Moonrise Memories

27 August 2012 | 11:00 pm | Anthony Carew

“I like to try and create a world for the story to take place in that’s not quite reality... It’s a place that I hope the audience has not been to before. And all those little details, to me, they’re the ingredients of what this world is made of.”

Wes Anderson's Moonrise Kingdom is the singular stylist's greatest film, a portrait of star-cross'd pre-teen runaways, fleeing into a shared romantic fantasy in which their imaginary world stands as a perfect symbol of Anderson's aesthetic. It also plays as his most personal picture, dedicated to his girlfriend, the writer Juman Malouf.

“I wanted to make a movie that was from the point-of-view of children – but not necessarily a children's film – about two twelve-year-olds who fall in love and take it very seriously,” the 43-year-old, Texan-born filmmaker explains. “I was hoping if we could make this relationship feel authentic, have these scenes feel like they were really happening, that maybe people would see something they haven't seen in too many movies but that they recognise from their own lives. I was trying to see if I could recreate my own memories.”

Anderson has specific memories from when he was 12: his obsession with Supertramp's Breakfast In America LP; the hugely-influential spell cast by Susan Cooper's young-adult book series, The Dark Is Rising, and the Mardi Gras beads he caught, on a family holiday to New Orleans, that he thought had talismanic, magical powers. He also remembers an 'atmosphere', an enveloping fantasy life that tinged his existence, and how he felt desperately lovelorn for the idea of love. “The idea of a romantic fantasy seemed almost magical,” he recalls. “I remember how much I wanted these fantasies to be real.”

That sense of desperation is carried over into his two main characters, who want their runaway fantasies to be real so intently that they think little of the repercussions of their actions and how it will effect the adults charged with their care. “The children in this story, they know what they want, and they don't think beyond it. They don't think past the next step, of the consequences of their actions, but they are very clear about what they want to happen right now. And the adults really aren't; they're clouded by their own failures and problems. So the children have a much clearer experience.”

Don't miss a beat with our FREE daily newsletter

When the would-be lovers retreat to an isolated cove that they dub Moonrise Kingdom and haul record players, pet cats and assorted trinkets along with them, it totally suggests Anderson's own art-design-centric approach to movie-making, the way he uses the same typefaces throughout (“I love that typeface!” he gleams, when I mention Futura), and ensures everything is styled just so.

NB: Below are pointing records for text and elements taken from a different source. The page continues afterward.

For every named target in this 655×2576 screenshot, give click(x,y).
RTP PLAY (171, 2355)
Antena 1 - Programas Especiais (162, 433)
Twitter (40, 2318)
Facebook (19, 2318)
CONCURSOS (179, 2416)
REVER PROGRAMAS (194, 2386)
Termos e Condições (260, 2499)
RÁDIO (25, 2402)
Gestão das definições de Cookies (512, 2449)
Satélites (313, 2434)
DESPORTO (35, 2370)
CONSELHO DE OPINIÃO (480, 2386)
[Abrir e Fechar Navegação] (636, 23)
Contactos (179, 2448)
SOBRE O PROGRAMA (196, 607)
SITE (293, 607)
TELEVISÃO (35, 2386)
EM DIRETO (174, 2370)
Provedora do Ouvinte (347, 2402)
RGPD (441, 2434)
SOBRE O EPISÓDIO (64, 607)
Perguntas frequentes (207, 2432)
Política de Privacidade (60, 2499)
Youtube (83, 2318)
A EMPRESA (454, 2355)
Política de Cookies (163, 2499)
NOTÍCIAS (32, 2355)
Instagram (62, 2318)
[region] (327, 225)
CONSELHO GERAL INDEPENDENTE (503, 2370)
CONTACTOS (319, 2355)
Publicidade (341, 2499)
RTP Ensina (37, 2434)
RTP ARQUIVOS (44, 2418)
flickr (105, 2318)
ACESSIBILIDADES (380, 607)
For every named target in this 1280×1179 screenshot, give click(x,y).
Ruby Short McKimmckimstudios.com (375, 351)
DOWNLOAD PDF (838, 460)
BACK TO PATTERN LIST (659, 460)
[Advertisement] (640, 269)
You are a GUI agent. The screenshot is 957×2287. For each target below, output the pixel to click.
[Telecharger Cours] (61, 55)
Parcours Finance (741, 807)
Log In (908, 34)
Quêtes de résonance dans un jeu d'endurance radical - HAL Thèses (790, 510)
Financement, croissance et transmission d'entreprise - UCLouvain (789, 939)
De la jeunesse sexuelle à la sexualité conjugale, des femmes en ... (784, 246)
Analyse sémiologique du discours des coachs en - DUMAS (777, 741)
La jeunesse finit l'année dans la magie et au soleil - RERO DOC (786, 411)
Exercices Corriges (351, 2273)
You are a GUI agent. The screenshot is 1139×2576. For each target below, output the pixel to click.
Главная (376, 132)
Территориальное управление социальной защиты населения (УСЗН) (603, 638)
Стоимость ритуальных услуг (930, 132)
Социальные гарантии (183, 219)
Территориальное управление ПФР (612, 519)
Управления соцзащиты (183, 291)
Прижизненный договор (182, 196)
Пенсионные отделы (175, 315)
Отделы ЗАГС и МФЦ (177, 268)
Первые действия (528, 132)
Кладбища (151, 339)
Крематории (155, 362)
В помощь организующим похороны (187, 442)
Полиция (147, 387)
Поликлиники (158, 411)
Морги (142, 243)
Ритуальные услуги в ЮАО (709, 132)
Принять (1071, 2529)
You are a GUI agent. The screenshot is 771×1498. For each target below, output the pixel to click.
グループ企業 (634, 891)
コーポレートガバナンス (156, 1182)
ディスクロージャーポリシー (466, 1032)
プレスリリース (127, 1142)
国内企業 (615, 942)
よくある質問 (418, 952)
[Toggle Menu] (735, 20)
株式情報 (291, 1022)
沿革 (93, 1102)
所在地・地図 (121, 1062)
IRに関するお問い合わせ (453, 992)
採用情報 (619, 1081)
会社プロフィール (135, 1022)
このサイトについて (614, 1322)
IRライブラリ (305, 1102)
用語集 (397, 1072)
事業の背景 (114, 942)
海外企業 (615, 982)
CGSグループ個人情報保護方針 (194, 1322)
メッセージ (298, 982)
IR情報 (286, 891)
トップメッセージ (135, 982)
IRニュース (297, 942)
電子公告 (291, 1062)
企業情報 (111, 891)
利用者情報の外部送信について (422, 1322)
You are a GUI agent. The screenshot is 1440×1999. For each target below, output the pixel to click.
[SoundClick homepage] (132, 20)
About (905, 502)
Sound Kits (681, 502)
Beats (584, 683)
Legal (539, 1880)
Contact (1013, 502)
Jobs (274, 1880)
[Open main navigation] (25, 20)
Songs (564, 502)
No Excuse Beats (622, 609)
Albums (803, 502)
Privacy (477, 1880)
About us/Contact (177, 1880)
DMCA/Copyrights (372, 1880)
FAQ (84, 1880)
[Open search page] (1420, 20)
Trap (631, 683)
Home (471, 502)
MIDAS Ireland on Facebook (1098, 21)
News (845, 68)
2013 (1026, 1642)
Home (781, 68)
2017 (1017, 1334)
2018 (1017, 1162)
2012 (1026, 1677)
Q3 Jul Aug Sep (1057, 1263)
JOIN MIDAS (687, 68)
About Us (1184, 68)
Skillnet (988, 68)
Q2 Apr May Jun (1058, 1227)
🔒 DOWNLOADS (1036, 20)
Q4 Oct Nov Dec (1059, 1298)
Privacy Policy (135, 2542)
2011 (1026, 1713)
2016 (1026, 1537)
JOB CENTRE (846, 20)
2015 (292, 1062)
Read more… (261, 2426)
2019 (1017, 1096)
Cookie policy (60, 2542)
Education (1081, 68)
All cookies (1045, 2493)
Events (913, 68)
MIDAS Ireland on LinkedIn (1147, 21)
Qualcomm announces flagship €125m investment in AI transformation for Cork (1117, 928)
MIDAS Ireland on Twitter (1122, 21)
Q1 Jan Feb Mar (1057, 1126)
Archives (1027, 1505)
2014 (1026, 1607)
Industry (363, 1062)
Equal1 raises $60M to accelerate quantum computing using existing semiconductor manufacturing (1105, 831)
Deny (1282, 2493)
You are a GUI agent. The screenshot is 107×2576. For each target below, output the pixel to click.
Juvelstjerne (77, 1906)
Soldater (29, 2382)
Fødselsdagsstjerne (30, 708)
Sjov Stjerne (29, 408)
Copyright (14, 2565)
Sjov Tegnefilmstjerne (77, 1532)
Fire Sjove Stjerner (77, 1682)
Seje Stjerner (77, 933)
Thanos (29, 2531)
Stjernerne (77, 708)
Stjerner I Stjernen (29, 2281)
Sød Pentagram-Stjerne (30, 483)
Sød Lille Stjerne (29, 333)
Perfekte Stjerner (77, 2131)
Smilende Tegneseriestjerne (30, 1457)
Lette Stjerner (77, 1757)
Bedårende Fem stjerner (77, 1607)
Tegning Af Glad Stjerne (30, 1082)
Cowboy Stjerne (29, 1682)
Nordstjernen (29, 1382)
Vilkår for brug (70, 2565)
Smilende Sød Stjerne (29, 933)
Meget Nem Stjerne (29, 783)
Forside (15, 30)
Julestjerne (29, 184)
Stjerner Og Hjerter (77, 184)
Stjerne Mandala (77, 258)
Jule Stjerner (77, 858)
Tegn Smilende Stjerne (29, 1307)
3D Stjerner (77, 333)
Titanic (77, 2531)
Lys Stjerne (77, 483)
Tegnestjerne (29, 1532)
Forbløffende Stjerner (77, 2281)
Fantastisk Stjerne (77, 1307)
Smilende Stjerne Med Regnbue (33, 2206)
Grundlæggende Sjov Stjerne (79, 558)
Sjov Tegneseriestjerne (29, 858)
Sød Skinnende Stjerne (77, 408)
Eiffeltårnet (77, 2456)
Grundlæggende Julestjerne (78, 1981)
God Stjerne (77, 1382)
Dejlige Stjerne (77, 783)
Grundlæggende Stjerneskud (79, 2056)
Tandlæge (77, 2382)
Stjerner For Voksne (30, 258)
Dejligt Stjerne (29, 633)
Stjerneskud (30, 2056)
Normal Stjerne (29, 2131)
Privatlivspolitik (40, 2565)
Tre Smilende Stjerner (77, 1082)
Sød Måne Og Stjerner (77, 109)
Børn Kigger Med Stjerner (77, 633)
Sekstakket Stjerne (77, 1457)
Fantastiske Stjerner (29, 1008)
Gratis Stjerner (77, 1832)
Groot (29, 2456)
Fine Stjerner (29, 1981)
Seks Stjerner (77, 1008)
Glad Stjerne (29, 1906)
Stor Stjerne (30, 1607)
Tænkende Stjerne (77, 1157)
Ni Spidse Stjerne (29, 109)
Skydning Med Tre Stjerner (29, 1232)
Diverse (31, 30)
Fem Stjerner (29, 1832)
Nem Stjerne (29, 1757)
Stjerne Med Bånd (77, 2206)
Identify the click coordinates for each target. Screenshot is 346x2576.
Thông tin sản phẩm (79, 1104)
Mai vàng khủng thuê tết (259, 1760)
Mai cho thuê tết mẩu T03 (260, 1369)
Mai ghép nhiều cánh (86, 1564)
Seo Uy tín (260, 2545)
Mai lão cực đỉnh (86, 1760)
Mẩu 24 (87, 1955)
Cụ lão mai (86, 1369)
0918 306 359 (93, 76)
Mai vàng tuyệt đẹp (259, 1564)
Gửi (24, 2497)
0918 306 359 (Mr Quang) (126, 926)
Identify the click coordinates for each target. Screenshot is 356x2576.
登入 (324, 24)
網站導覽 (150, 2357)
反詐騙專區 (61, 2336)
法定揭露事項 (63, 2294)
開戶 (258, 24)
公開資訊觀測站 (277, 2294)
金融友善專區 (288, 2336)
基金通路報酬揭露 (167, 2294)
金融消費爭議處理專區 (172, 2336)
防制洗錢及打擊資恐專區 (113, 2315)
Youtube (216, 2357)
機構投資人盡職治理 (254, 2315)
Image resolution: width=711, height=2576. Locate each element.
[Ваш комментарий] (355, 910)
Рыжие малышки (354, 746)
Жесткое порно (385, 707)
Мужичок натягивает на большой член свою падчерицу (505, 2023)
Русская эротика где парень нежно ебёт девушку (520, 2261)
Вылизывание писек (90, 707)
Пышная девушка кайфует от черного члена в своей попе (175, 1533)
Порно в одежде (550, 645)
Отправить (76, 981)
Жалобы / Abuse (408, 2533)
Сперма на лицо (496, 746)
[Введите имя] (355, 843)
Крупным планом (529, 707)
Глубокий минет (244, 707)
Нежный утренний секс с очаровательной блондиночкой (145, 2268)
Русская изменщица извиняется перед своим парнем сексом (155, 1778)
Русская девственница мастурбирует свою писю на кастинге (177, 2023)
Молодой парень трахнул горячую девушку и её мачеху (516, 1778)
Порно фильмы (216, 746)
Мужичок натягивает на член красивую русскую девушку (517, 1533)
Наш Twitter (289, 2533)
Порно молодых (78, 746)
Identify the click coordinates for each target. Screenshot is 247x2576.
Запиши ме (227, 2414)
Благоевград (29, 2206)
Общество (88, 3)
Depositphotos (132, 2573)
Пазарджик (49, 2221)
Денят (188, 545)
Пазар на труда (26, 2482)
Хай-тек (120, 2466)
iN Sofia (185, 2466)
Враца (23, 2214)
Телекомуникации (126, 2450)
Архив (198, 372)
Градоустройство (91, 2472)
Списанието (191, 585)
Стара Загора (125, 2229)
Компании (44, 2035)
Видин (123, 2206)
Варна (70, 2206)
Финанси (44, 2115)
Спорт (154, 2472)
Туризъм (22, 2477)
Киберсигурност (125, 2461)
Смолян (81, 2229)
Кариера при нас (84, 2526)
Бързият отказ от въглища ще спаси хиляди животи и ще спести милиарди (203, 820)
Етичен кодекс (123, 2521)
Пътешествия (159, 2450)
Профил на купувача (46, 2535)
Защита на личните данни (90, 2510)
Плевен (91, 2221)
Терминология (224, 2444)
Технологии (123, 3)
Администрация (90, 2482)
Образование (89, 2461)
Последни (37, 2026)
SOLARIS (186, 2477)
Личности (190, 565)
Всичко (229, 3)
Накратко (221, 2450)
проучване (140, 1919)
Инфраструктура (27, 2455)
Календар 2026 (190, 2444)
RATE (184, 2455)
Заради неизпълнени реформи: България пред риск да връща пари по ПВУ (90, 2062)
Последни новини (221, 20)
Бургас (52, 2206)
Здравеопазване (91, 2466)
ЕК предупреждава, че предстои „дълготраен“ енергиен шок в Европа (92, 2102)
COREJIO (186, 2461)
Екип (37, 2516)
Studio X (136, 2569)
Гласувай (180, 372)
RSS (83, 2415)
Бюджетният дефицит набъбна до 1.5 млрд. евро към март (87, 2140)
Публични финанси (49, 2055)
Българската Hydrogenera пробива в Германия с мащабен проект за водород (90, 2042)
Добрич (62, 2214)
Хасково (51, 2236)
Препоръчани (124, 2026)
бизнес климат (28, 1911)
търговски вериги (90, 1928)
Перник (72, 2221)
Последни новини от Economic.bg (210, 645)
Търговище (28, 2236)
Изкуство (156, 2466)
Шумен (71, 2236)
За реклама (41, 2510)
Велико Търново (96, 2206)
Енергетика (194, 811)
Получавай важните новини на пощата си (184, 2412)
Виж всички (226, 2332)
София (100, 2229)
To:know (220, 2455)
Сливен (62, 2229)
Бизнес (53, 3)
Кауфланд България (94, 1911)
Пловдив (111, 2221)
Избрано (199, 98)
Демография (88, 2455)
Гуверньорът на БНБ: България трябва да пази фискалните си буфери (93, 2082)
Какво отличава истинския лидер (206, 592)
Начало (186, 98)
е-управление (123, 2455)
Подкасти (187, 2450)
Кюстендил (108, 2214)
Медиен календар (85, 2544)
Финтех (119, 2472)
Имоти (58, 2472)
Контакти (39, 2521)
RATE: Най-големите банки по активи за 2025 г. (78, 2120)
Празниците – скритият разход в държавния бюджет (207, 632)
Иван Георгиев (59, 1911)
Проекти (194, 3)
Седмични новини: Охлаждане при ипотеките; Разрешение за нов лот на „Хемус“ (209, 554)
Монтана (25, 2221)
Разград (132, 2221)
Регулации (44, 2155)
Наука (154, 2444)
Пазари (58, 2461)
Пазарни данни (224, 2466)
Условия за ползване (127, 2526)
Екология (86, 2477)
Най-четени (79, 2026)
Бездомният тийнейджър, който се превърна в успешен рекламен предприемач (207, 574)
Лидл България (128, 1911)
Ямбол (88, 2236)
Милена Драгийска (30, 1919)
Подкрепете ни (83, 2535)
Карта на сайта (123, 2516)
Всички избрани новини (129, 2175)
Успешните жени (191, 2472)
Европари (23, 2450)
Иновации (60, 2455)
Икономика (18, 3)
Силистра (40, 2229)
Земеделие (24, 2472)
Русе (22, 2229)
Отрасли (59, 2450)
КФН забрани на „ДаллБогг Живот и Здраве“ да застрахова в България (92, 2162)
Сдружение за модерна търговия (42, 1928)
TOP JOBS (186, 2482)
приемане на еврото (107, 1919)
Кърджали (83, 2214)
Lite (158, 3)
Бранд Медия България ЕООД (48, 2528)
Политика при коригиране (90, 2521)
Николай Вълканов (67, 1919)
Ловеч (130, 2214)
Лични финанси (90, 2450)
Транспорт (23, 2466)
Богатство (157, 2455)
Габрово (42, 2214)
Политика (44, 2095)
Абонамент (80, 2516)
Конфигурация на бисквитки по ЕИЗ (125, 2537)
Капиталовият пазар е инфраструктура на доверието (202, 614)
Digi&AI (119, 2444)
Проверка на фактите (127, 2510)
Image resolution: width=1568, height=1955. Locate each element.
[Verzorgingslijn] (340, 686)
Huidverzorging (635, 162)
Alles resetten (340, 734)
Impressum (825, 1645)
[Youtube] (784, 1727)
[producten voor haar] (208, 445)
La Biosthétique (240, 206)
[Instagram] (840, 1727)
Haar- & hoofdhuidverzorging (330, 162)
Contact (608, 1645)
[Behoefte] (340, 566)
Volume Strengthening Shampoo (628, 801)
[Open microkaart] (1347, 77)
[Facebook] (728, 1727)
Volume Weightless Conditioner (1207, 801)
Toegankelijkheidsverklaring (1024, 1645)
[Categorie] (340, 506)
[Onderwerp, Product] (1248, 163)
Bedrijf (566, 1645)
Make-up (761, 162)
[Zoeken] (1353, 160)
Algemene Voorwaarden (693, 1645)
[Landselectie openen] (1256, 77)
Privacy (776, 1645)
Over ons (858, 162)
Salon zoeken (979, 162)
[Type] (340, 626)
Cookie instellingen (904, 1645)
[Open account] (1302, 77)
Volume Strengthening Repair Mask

“I like to try and create a world for the story to take place in that's not quite reality,” he explains. “It's a place that I hope the audience has not been to before. And all those little details, to me, they're the ingredients of what this world is made of.”

Anderson claims his singularity of style is decided not just in months of pre-production planning, but during the shoot itself, on a “moment to moment basis”. “I'm constantly faced with these decisions where there's two ways to go about it: I can do it the way I want to do it, or I can do it the way everyone else seems to think is going to work better. It'd probably be smarter to listen to all my collaborators and advisors, but I have a general rule to always do my movies the way I want to do them. If I make the 'wrong' decision, I'd rather see my attempt fail, rather than concede failure before ever even attempting [it].”

Whilst Anderson's singular style has made for a run of remarkable, memorable movies – including Rushmore, The Royal Tenenbaums, The Darjeeling Limited and Fantastic Mr. Fox – and granted him sainted status with a rabid cult following, he also has plenty of detractors. Anderson is often criticised as being too precious, too whimsical, too fanciful; the Crown Prince of American indie cinema's twee, quirky predilections. Yet, he's hardly the kind of guy to go trawling through comment-threads or fire back on Twitter; internet discourse is, for the Paris-based filmmaker, just “noise”.

“It doesn't really benefit you as a filmmaker at all. To engage too much with what people are saying about your films, or about you, or about their idea of you, is to take you away from your own ideas. It's very narcissistic if you focus on what people are saying about you, and I don't think it actually helps you as a filmmaker or writer or anything like that. It's far healthier to stay your course and do what you believe in.”

Moonrise Kingdom opens nationally Thursday 30 August.